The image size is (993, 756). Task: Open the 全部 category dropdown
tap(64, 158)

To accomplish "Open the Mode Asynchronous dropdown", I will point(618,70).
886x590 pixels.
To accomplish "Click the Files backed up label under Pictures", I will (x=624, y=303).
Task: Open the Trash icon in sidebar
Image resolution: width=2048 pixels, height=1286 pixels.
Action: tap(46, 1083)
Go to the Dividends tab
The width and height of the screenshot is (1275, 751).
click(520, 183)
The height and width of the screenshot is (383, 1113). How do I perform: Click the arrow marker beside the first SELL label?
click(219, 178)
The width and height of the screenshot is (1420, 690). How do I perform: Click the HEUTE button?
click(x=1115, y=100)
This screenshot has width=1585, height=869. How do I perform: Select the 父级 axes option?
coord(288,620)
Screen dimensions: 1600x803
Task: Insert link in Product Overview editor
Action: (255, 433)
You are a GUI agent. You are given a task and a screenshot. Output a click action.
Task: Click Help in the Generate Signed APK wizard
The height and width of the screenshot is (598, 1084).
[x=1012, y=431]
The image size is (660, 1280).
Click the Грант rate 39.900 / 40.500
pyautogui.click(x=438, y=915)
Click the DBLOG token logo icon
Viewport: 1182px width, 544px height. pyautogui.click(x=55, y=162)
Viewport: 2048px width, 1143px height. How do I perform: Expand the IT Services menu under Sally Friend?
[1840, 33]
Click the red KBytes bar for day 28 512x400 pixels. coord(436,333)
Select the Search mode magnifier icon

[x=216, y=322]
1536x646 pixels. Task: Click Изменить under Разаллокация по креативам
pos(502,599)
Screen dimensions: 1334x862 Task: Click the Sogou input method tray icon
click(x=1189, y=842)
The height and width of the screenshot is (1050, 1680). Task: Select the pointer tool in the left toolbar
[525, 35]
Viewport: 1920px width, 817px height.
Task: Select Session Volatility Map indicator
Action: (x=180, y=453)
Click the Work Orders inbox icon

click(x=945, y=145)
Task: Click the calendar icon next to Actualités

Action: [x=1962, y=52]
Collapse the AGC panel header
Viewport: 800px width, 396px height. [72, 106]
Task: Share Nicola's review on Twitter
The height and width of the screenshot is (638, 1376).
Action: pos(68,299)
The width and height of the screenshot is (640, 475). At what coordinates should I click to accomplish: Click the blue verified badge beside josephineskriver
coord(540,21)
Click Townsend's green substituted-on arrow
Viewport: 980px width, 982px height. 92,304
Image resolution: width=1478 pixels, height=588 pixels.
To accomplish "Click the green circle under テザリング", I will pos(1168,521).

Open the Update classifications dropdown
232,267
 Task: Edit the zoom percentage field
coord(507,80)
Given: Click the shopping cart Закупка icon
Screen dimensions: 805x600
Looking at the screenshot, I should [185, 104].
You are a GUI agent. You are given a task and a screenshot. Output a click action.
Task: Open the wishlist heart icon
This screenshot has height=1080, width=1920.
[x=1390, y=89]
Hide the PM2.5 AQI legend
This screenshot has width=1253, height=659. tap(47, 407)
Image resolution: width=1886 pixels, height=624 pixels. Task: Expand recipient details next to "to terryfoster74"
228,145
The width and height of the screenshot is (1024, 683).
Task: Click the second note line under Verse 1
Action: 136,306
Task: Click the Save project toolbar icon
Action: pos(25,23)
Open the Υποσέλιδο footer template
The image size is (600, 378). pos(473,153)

_ _ _ _

**What is required**.
Please reproduce the records from their first line through the line containing "Action: [x=1962, y=52]", including both of those lines.

**Output of the task**.
The image size is (993, 756). Task: Open the 全部 category dropdown
tap(64, 158)

To accomplish "Open the Mode Asynchronous dropdown", I will point(618,70).
886x590 pixels.
To accomplish "Click the Files backed up label under Pictures", I will (x=624, y=303).
Task: Open the Trash icon in sidebar
Image resolution: width=2048 pixels, height=1286 pixels.
Action: tap(46, 1083)
Go to the Dividends tab
The width and height of the screenshot is (1275, 751).
click(520, 183)
The height and width of the screenshot is (383, 1113). How do I perform: Click the arrow marker beside the first SELL label?
click(219, 178)
The width and height of the screenshot is (1420, 690). How do I perform: Click the HEUTE button?
click(x=1115, y=100)
This screenshot has width=1585, height=869. How do I perform: Select the 父级 axes option?
coord(288,620)
Screen dimensions: 1600x803
Task: Insert link in Product Overview editor
Action: (255, 433)
You are a GUI agent. You are given a task and a screenshot. Output a click action.
Task: Click Help in the Generate Signed APK wizard
The height and width of the screenshot is (598, 1084).
[x=1012, y=431]
The image size is (660, 1280).
Click the Грант rate 39.900 / 40.500
pyautogui.click(x=438, y=915)
Click the DBLOG token logo icon
Viewport: 1182px width, 544px height. pyautogui.click(x=55, y=162)
Viewport: 2048px width, 1143px height. How do I perform: Expand the IT Services menu under Sally Friend?
[1840, 33]
Click the red KBytes bar for day 28 512x400 pixels. coord(436,333)
Select the Search mode magnifier icon

[x=216, y=322]
1536x646 pixels. Task: Click Изменить under Разаллокация по креативам
pos(502,599)
Screen dimensions: 1334x862 Task: Click the Sogou input method tray icon
click(x=1189, y=842)
The height and width of the screenshot is (1050, 1680). Task: Select the pointer tool in the left toolbar
[525, 35]
Viewport: 1920px width, 817px height.
Task: Select Session Volatility Map indicator
Action: (x=180, y=453)
Click the Work Orders inbox icon

click(x=945, y=145)
Task: Click the calendar icon next to Actualités

Action: [x=1962, y=52]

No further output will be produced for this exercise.